Fünf Männer wegen bandenmäßigen Handels mit Drogen angeklagt - Vertagung nach zwei Stunden
Oberpfalz Drehscheibe für Dealer

Schwandorf/Amberg. (e) Fünf Männern wird von der Staatsanwaltschaft vorgeworfen, bandenmäßig mit Methamphetamin, Ecstasytabletten, Kokain, Marihuana und Haschisch gedealt zu haben. Drehscheibe war vorwiegend die Oberpfalz.

Auf zwölf Tage angesetzt ist der Prozess vor der Großen Strafkammer beim Landgericht unter Vorsitz von Vizepräsidentin Roswitha Stöber. Nach gut zwei Stunden wurde er gestern auf 1. Oktober vertagt. Die Amberger Staatsanwaltschaft ist vertreten durch Tobias Kinzler, der die vielseitige Anklageschrift vortrug. Gestern machten die Angeklagten unisono keine Angaben. Strafverteidiger Dr. Jan Bockenmühl (Regensburg) stellte den Antrag, eventuelle Aussagen auf 1. Oktober zurückzustellen. Er habe mit seinen Mandanten noch nicht jene Akten besprechen können, die in anderen laufenden Verfahren eine Rolle gespielt hätten.

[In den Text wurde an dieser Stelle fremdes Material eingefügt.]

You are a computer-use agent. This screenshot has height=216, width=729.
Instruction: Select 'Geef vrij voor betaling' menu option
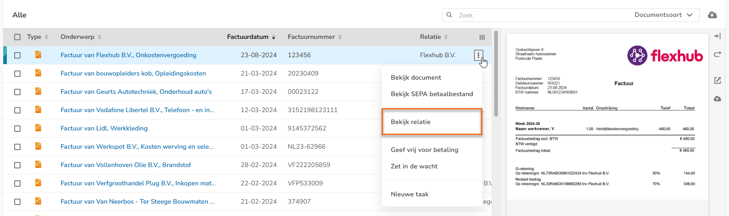click(424, 150)
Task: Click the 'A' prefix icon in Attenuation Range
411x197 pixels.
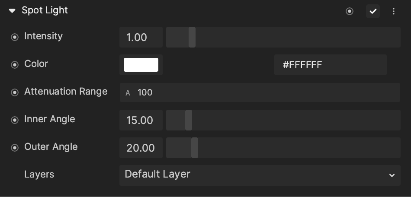Action: click(128, 93)
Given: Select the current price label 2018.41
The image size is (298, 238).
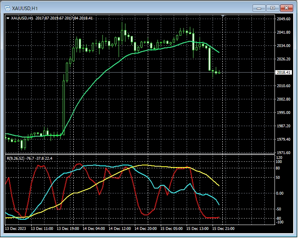Looking at the screenshot, I should pyautogui.click(x=283, y=73).
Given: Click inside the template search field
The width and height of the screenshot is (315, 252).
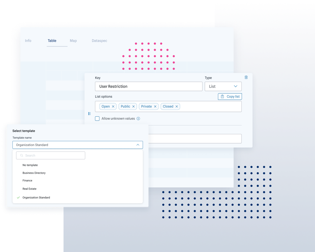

Die Anwälte Oliver Mattes (Weiden), Helmut Mörtl (Regensburg), Dr. Gunther Haberl (Schwandorf) und Anwältin Claudia Schenk schlossen sich dem an. So kam es nur zur umfassenden Verlesung der Anklageschrift gegen die fünf Männer - zwischen 30 und 40 Jahre alt, und alle aus der U-Haft oder Therapieeinrichtung durch Polizeibeamte vorgeführt. Die Amberger Staatsanwaltschaft wirft den fünf Männern vor, sich im Oktober 2013 zusammen geschlossen zu haben, einzig und allein zu dem Zweck, durch den Handel mit Methamphetamin, Ecstasytabletten, Kokain, Marihuana und Haschisch eine ständige Einnahmequelle zu erschließen - und zwar in erheblichem Umfang und bandenmäßig. Zwei der Angeklagten hätten in der Regel als Kuriere gedient, um Methamphetamin aus der Tschechischen Republik nach Deutschland zu schaffen.

Zwei weitere beschäftigten sich in der Hauptsache mit dem Vertrieb, koordinierten den Weiterverkauf. Landkreis Schwandorf, Regensburg, Amberg, das tschechische Eger, Herzogenaurauch, Neunburg vor Wald: Überwiegend in der Oberpfalz hatte die Bande zwischen Oktober 2013 und der Inhaftierung im August 2014 einen schwunghaften Handel getrieben. Bei einem der Angeklagten klickten in der aus Cheb kommenden Vogtlandbahn die Handschellen. Laut Staatsanwalt liegt die Zahl der vorgehaltenen Fälle in einem "Hunderterbereich". Mit in den Sog gerieten auch viele andere Kleindealer, gegen die gesondert ermittelt wird beziehungsweise wurde. Am 1. Oktober werden die ersten Zeugen auftreten.